▸ Problem
Arrange the part of the rows that opens with the line containing "This screenshot has height=2576, width=1220." and closes with the line containing "(513, 1000).", both included, as a JSON list of strings, one string per line. Omit blank lines.

(Rows from a data source)
★ ★ ★ ★

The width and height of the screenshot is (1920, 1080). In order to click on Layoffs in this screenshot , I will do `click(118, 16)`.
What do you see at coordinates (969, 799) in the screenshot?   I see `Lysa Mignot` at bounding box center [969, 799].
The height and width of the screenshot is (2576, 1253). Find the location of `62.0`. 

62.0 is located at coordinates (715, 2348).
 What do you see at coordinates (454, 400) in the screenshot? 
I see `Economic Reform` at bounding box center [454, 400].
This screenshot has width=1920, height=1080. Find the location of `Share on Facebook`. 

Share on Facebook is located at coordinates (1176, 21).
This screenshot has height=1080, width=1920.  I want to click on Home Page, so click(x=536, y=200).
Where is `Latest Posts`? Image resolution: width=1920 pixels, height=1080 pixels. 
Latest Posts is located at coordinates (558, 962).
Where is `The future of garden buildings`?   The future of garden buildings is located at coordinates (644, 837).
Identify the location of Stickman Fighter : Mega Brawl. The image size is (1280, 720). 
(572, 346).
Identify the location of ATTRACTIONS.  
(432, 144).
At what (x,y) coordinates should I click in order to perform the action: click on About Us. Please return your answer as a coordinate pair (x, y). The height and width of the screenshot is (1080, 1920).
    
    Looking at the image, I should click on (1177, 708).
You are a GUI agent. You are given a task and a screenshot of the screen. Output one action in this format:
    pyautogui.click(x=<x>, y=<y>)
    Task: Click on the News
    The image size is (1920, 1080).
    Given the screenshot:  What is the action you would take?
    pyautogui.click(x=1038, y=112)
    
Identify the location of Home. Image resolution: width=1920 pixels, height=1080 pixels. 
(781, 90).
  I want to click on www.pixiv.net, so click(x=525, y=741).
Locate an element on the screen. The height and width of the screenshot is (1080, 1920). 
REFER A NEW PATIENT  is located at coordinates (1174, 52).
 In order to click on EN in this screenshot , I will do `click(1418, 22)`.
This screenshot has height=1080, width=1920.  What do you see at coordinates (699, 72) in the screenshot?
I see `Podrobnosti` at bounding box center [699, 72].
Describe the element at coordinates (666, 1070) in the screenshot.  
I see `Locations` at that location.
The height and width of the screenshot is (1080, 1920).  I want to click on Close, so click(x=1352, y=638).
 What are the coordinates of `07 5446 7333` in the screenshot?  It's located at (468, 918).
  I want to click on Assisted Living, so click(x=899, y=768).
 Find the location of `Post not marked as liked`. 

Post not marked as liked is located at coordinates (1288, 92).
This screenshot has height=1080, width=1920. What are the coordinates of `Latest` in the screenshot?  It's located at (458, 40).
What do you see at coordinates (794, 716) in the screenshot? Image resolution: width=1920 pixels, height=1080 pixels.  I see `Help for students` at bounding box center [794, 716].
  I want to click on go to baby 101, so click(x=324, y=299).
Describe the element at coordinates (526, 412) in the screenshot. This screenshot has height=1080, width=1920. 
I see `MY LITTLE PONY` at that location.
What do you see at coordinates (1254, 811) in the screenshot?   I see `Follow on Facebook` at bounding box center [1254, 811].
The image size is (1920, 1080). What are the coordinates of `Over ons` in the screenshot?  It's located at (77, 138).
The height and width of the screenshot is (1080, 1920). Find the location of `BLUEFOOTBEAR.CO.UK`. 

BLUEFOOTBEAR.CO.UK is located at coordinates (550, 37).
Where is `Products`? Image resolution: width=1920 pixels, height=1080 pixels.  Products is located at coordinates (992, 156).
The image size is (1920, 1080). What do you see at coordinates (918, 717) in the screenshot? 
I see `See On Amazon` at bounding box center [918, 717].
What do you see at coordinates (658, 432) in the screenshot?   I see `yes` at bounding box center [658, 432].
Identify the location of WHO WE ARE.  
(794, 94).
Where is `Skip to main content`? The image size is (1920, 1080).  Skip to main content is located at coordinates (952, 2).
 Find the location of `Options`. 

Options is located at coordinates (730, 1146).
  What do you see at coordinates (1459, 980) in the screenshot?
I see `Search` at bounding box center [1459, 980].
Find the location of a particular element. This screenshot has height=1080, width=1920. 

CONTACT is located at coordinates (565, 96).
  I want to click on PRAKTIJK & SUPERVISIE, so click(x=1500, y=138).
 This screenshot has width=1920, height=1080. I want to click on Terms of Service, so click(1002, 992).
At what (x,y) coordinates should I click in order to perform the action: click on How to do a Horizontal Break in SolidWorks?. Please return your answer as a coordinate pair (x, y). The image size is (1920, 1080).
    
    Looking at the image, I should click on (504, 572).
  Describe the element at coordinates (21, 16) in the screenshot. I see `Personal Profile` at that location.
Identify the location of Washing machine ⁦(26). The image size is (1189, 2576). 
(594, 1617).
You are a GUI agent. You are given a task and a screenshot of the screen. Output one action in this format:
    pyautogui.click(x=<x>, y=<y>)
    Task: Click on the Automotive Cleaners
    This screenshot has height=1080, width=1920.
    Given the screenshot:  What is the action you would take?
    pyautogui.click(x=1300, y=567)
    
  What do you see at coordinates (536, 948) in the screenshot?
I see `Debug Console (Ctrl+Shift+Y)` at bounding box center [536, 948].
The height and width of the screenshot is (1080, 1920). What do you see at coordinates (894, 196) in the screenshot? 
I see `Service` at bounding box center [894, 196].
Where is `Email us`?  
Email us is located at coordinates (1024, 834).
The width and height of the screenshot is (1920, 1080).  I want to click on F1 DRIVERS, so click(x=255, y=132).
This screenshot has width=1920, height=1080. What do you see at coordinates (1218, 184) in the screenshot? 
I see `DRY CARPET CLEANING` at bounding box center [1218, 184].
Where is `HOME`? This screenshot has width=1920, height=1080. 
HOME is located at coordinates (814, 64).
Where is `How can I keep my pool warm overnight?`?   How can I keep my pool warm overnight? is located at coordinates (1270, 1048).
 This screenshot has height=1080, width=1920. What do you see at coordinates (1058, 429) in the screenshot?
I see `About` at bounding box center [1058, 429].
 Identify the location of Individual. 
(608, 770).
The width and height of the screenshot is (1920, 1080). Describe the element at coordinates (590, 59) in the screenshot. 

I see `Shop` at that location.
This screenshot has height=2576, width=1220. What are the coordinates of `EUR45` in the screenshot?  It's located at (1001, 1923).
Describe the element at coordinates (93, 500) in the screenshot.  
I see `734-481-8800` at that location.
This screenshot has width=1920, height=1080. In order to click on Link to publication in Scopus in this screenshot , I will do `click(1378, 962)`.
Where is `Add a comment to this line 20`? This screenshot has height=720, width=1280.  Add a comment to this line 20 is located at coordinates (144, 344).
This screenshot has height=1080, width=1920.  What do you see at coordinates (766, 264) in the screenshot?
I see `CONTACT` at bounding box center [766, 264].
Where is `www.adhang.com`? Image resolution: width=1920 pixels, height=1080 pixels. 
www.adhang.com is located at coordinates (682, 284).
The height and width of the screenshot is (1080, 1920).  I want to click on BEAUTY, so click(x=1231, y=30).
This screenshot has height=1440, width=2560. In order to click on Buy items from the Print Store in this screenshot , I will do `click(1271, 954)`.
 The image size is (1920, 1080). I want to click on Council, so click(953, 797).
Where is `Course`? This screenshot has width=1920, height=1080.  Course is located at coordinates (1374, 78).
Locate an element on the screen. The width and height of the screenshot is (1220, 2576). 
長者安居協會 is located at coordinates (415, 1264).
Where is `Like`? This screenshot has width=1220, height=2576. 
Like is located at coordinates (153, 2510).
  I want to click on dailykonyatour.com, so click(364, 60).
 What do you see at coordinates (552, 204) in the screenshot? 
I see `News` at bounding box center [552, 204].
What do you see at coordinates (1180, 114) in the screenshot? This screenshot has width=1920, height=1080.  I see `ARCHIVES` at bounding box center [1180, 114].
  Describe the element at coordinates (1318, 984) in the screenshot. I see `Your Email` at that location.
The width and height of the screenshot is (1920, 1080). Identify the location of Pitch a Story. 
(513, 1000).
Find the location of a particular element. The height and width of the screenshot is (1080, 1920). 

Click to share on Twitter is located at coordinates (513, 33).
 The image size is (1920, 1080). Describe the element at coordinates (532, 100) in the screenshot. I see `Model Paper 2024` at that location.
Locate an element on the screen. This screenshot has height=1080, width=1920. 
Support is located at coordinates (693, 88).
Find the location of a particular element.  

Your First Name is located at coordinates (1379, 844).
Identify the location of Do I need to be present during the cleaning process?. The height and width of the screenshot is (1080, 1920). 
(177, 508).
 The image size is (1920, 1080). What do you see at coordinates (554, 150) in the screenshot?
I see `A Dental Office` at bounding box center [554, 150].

★ ★ ★ ★

▸ Answer to the problem
[
  "This screenshot has height=2576, width=1220. What are the coordinates of `EUR45` in the screenshot?  It's located at (1001, 1923).",
  "Describe the element at coordinates (93, 500) in the screenshot.  ",
  "I see `734-481-8800` at that location.",
  "This screenshot has width=1920, height=1080. In order to click on Link to publication in Scopus in this screenshot , I will do `click(1378, 962)`.",
  "Where is `Add a comment to this line 20`? This screenshot has height=720, width=1280.  Add a comment to this line 20 is located at coordinates (144, 344).",
  "This screenshot has height=1080, width=1920.  What do you see at coordinates (766, 264) in the screenshot?",
  "I see `CONTACT` at bounding box center [766, 264].",
  "Where is `www.adhang.com`? Image resolution: width=1920 pixels, height=1080 pixels. ",
  "www.adhang.com is located at coordinates (682, 284).",
  "The height and width of the screenshot is (1080, 1920).  I want to click on BEAUTY, so click(x=1231, y=30).",
  "This screenshot has height=1440, width=2560. In order to click on Buy items from the Print Store in this screenshot , I will do `click(1271, 954)`.",
  " The image size is (1920, 1080). I want to click on Council, so click(953, 797).",
  "Where is `Course`? This screenshot has width=1920, height=1080.  Course is located at coordinates (1374, 78).",
  "Locate an element on the screen. The width and height of the screenshot is (1220, 2576). ",
  "長者安居協會 is located at coordinates (415, 1264).",
  "Where is `Like`? This screenshot has width=1220, height=2576. ",
  "Like is located at coordinates (153, 2510).",
  "  I want to click on dailykonyatour.com, so click(364, 60).",
  " What do you see at coordinates (552, 204) in the screenshot? ",
  "I see `News` at bounding box center [552, 204].",
  "What do you see at coordinates (1180, 114) in the screenshot? This screenshot has width=1920, height=1080.  I see `ARCHIVES` at bounding box center [1180, 114].",
  "  Describe the element at coordinates (1318, 984) in the screenshot. I see `Your Email` at that location.",
  "The width and height of the screenshot is (1920, 1080). Identify the location of Pitch a Story. ",
  "(513, 1000)."
]